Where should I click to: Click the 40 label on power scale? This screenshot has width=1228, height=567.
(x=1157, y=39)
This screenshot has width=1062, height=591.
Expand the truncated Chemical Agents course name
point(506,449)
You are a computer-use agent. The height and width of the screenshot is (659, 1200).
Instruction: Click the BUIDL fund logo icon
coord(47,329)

---

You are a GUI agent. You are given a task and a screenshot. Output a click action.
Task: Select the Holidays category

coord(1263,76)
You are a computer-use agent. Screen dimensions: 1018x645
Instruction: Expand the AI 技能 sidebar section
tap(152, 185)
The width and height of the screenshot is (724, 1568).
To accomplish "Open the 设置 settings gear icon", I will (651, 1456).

* * *

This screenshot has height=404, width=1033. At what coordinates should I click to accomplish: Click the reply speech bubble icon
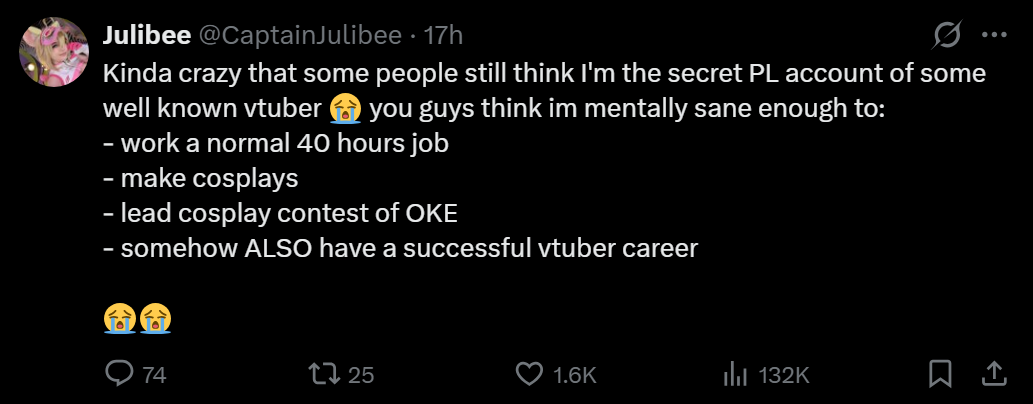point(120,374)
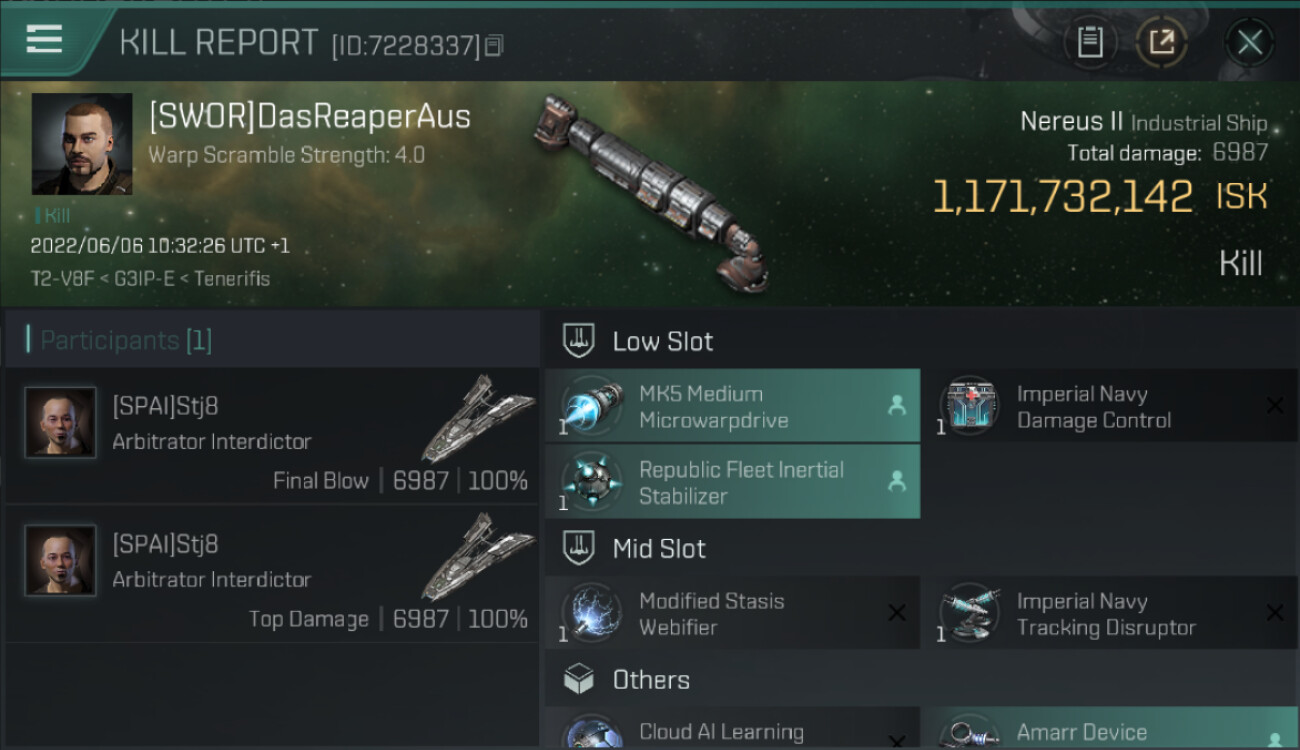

● REQUIREMENT: Report each line of the data in which "computer" occurs.

● ANSWER:
You are a computer-use agent. The height and width of the screenshot is (659, 1200).
You are a computer-use agent. Screen dimensions: 1018x645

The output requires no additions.